Automation is the necessary response, albeit not sufficient on its own. Flood an analyst with hundreds of low-confidence alerts, and they start missing the ones that matter. The real value of AI-driven detection is in cutting that noise down to something a human can actually act on, so that when an analyst does pick up a signal, it’s worth their attention.

Effective threat monitoring isn’t just a processing problem—it’s a visibility problem. A campaign targeting users in Southeast Asia may not be visible at all from a monitoring system anchored in Western Europe. This is where the practical architecture of threat intelligence matters. Collecting signals globally requires an infrastructure that can access public web content from various locations.
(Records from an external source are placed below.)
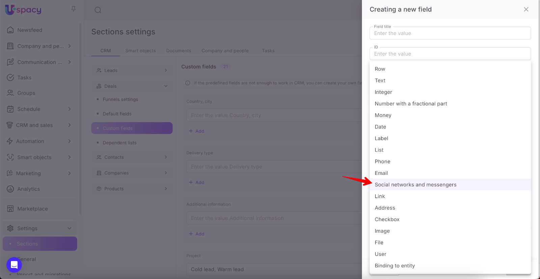Switch to the Documents tab
This screenshot has height=279, width=540.
pyautogui.click(x=179, y=51)
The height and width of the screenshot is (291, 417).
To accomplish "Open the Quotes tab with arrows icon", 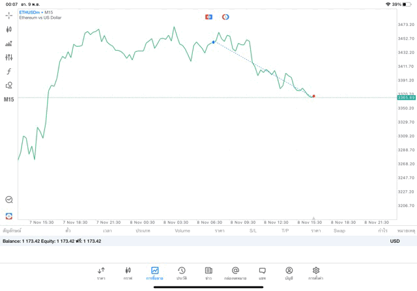I will (x=101, y=273).
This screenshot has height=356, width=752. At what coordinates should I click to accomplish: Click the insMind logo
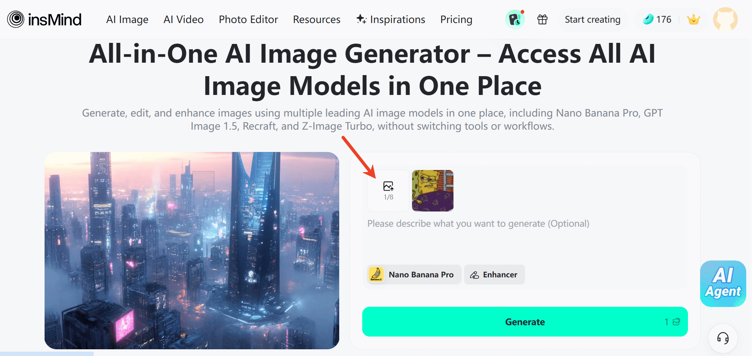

AI as force multiplier – on both sides

The so-called “AI arms race” in cybersecurity has matured beyond speculation. Both sides – attackers and defenders – now rely on AI. But the dynamic is by no means a symmetric one – adversaries face no governance requirements, no safety reviews, and no auditability obligations. Which means they can adopt new capabilities immediately.

Darktrace’s analysis of 2025 cybersecurity trends notes that threat actors are moving toward multi-agent AI systems specialized in autonomous tasks: initial access brokering, surveillance, privilege escalation, and smart data exfiltration. And since they operate without the guardrails that legitimate organizations must follow, their efforts are likely to outpace defences in the near future.

“Likely”, however, doesn’t mean “certain”. For instance, behavioral anomaly detection, which flags deviations from established baselines, is more resilient against novel attack variants than simply tracking known patterns. With this, AI-assisted triage can surface high-confidence signals and route lower-priority alerts for batch review, allowing analysts to focus on what matters.

As for the struggle against disinformation, automated monitoring across languages and platforms can identify patterns such as unusual amplification, network formation, and timing correlations that no team composed exclusively of humans could replicate manually.

Given the above, it’s no surprise that agentic AI was the dominant theme at the RSA Conference 2025 and will be crucial again this year. The organizations that operationalize these semi-autonomous systems capable of alert triage, investigation, and initial response while maintaining human oversight at critical decision points will hold a meaningful defensive advantage.

Governance as the differentiator

When speed and scale ramp up, they can introduce new risks if they aren’t paired with proper governance. These include regulatory risks, the potential misuse of collected data, and fragile operational processes that can’t withstand scrutiny.

Applied to public-data intelligence programs, governance means answering a specific set of questions before scaling: What data is being collected, from which sources, and with what retention period? How is the collected information validated before it informs a decision? Who has access to raw versus processed intelligence, and how is that access logged? What triggers data deletion? How are false positives tracked and fed back into detection models?

These now constitute genuine operational requirements for running a durable intelligence program. Organizations that build them in from the start can move faster and with more confidence than those that bolt governance on afterward – because their teams trust the data, their outputs hold up to scrutiny, and their programs can scale without accumulating risk.

Conclusion

The organizations managing this landscape well are treating public web visibility as a core strategic capability – not a nice-to-have monitoring feature. They’ve built infrastructure for global signal collection, deployed AI to manage volume and prioritize responses, and invested in governance structures that enable them to act on intelligence quickly without creating new exposure. That combination – access, automation, and accountability – is what effective defense at scale actually requires.